At the end of follow-up, three deaths (1.9%) had occurred in the intervention group vs. 11 (6.9%) in the control group (HR=0.27; 95% CI, 0.08-0.98); the association with remote ischemic preconditioning became weaker when deaths from sepsis were excluded. The intervention group had lower rates of major adverse cardiac and cerebrovascular events than the control group (13.9% vs. 18.9%; HR=0.32; 95% CI, 0.14-0.71).

Rate of repeat revascularization did not differ between the two groups. There were no adverse events related to remote ischemic preconditioning.

Cardioprotection provided

“At this point, causal relations between cardioprotection and improved clinical outcome must remain speculative,” Thielmann and colleagues wrote. “Nevertheless, our findings indicate that remote ischemic preconditioning is a safe perioperative method that provides cardioprotection and improves prognosis in patients undergoing elective CABG surgery.”
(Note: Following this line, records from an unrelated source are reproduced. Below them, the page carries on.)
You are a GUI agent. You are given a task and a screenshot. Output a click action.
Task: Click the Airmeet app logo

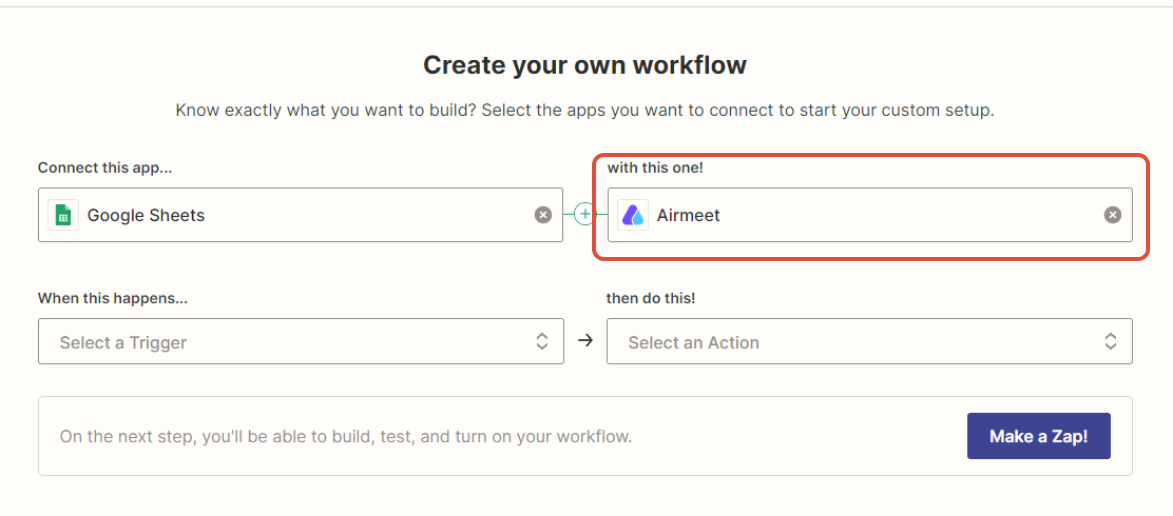tap(633, 215)
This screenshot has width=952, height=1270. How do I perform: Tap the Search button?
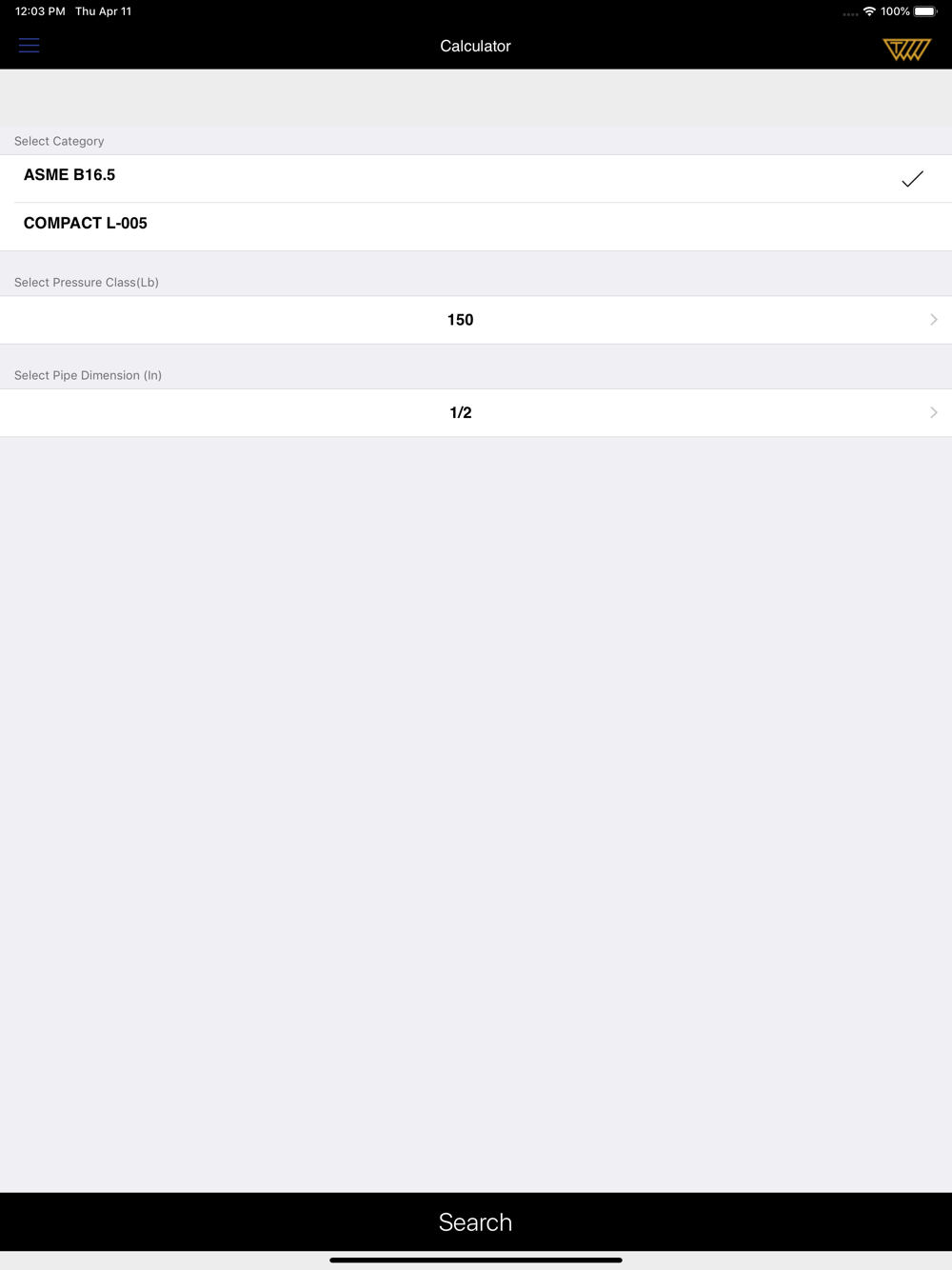476,1221
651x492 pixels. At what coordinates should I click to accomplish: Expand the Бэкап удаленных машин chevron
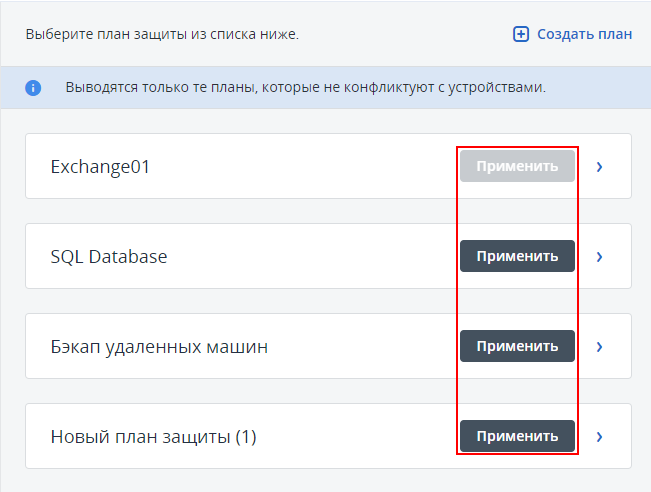click(x=600, y=346)
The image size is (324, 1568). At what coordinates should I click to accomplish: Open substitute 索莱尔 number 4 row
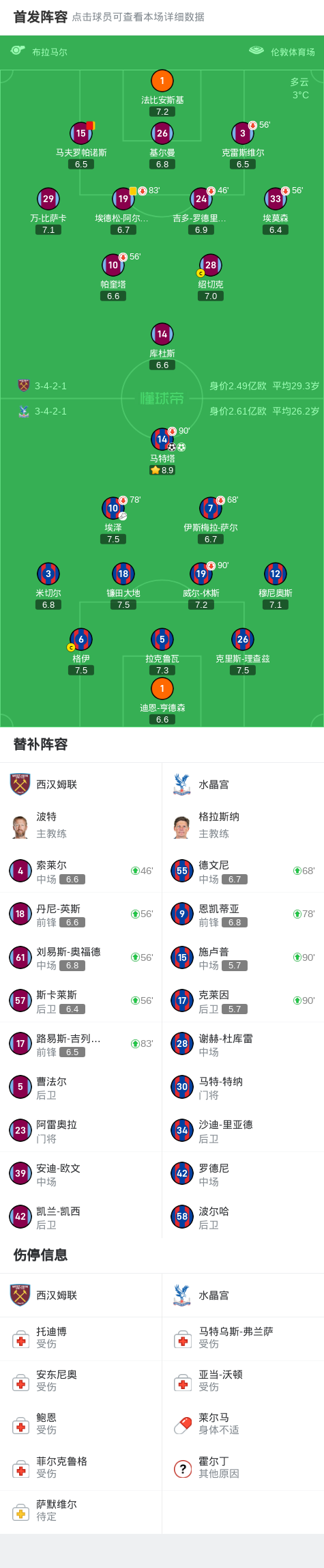tap(81, 871)
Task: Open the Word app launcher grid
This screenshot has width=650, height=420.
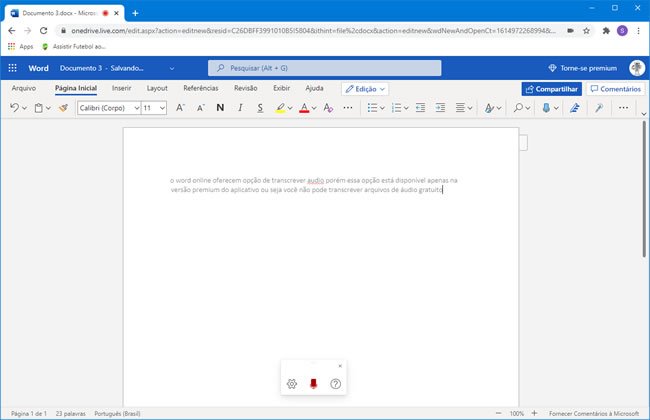Action: coord(12,68)
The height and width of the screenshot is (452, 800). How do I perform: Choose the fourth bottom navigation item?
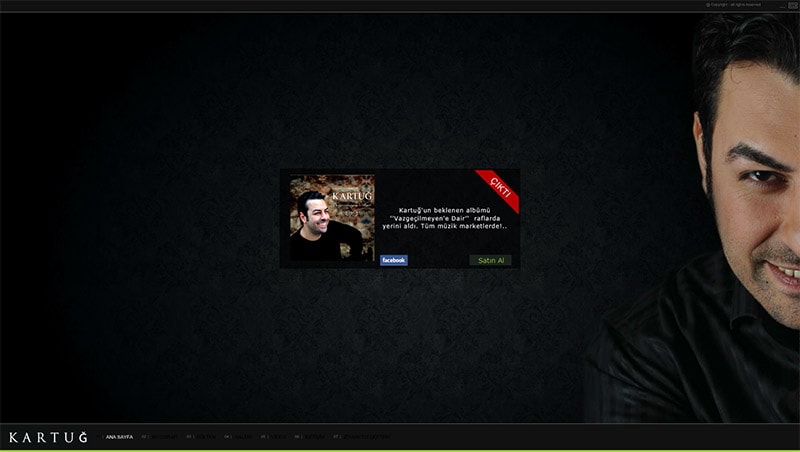point(240,437)
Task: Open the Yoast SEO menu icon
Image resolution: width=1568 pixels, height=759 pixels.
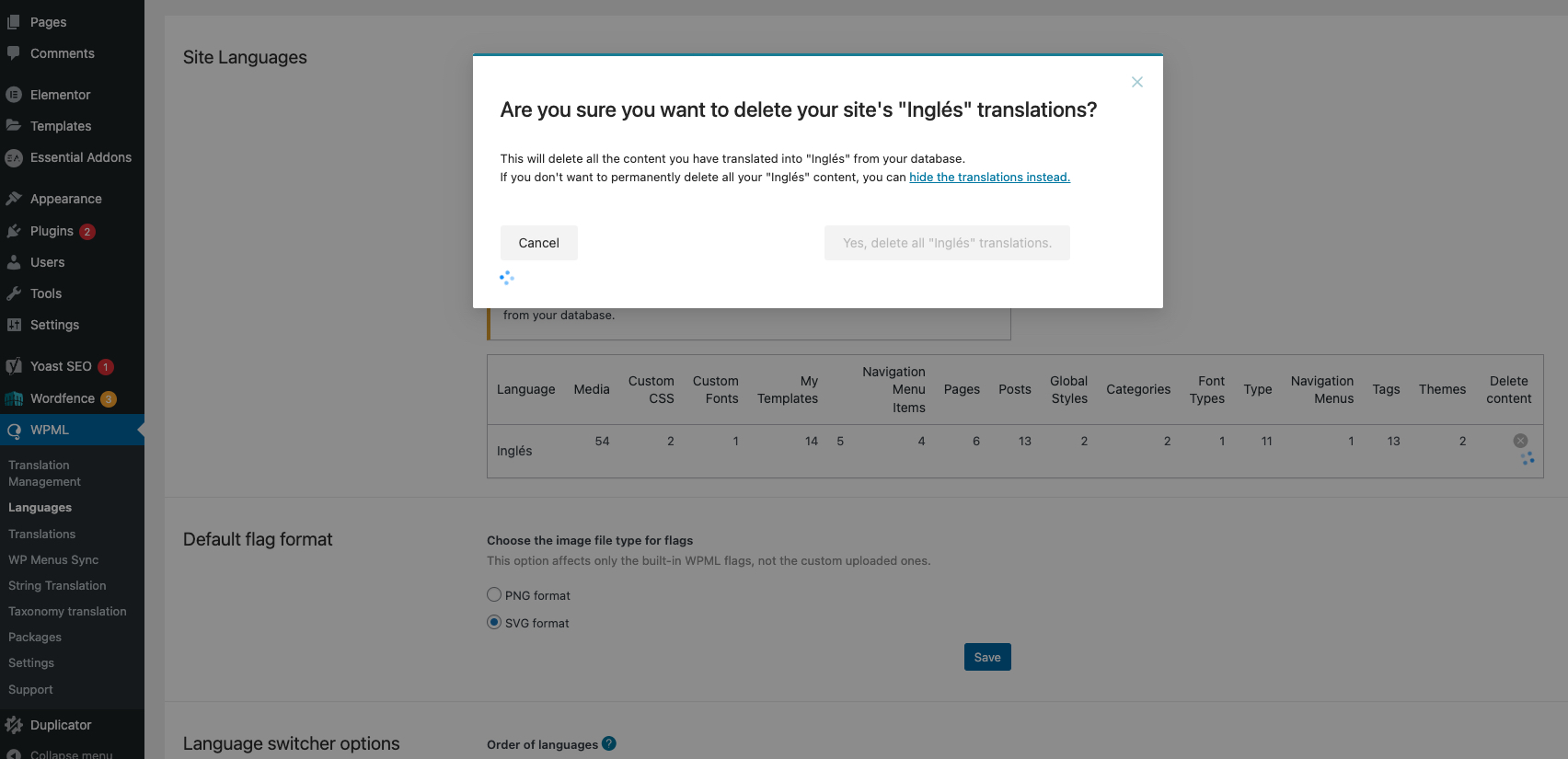Action: click(14, 366)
In a related editorial, Nathan Mewton, MD, PhD, and Michel Ovize, MD, PhD, both of the Louis Pradel Hospital, Lyon, France, wrote that because the rates of events not related to the heart were lower in the treatment group vs. the control group, “these findings suggest that the effect on the heart might be only one aspect of a much wider effect, and that remote conditioning, unlike local conditioning, might lead to persistent protection.”

For more information:

Mewton N. Lancet. 2013;382:579-580.

Theilmann M. Lancet. 2013;382:597-604.

Disclosure: The researchers, Mewton and Ovize report no relevant financial disclosures.